Businessman Vance Opperman invested as Carr’s 50-50 financial partner in 1998 after Carr bought out a partner who wanted to focus on publications over conferences.
“Vance is in agreement with this decision,” Carr said. “Vance has always been supportive of me and The Collaborative.’’
Carr said the business is stable and that the decision was not forced by the plethora of emerging programs, such as Minnesota Cup and Green Tech and Tekne awards.
“Dan knows other people can take the lead in the types of programs he has developed,” said Michael Gorman, the veteran venture capitalist at Split Rock Partners and a longtime Carr confidante. “Dan was early in bringing entrepreneurs and investors together around specialty content. This has been a mission as much as a business. He never made it about Dan. Many people have benefited. And he takes a quiet pride in this.”
The speakers at Collaborative events have ranged from governors to Gorman, to the entrepreneurs behind Proto Labs, Compellent, Life Time Fitness and Xiotech.
They also have come from companies like Canopy — a start-up in its second round of funding that has built prototypes for something called the Sensus, a smartphone cover that turns the back of the phone into a second touch screen. It was presented last fall, along with young businesses such as Bloom Health, Kspine and Respicardia.
And there were some turkeys, too. Not every outfit that strutted its stuff at Collaborative events went on to commercial success.
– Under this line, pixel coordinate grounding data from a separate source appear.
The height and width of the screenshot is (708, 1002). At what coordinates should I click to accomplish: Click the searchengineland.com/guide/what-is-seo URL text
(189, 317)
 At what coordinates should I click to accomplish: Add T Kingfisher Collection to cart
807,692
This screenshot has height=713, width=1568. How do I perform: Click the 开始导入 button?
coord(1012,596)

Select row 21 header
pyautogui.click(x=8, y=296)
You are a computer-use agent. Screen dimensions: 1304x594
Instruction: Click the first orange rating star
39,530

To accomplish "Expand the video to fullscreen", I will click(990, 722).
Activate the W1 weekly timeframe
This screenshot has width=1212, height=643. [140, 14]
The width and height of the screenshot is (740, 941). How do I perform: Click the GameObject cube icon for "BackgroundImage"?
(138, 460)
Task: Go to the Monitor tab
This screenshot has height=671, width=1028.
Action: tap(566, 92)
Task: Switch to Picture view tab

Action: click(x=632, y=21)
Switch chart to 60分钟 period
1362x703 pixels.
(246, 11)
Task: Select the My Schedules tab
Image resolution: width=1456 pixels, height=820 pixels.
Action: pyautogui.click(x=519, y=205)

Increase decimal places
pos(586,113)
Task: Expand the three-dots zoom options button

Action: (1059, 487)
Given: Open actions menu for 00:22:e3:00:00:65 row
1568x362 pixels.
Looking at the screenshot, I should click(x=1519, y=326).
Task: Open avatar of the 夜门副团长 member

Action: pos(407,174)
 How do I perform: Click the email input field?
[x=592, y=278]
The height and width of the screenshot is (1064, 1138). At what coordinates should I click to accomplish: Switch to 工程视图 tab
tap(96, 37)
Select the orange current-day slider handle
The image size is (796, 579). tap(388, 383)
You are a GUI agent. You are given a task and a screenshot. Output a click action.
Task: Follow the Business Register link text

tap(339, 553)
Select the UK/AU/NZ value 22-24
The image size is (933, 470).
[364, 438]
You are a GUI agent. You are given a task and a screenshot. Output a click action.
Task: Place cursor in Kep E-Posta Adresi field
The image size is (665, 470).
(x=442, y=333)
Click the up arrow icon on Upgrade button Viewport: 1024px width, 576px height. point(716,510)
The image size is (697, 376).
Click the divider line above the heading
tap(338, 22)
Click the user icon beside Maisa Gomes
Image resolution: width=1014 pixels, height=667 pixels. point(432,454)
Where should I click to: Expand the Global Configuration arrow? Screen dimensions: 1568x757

But they got a shot in front of interested financiers.
Exposure is the key
“You’re not going to raise $5 million just because you [made] a five-minute presentation at the Collaborative’s conference,” Phil Soran, a two-time entrepreneur and former CEO of data-storage architect Compellent, has said.
“But the biggest thing you need as an entrepreneur is exposure. Several of our investors in Compellent were on the Collaborative’s board of advisers. It doesn’t get any better than that for an entrepreneur.”
Carr is an understated guy who keeps modest quarters at the Lumber Exchange Building. He often wears jeans and rides his bicycle or takes the bus from his St. Paul home. Carr doesn’t wear a suit unless he’s mixing with the suits.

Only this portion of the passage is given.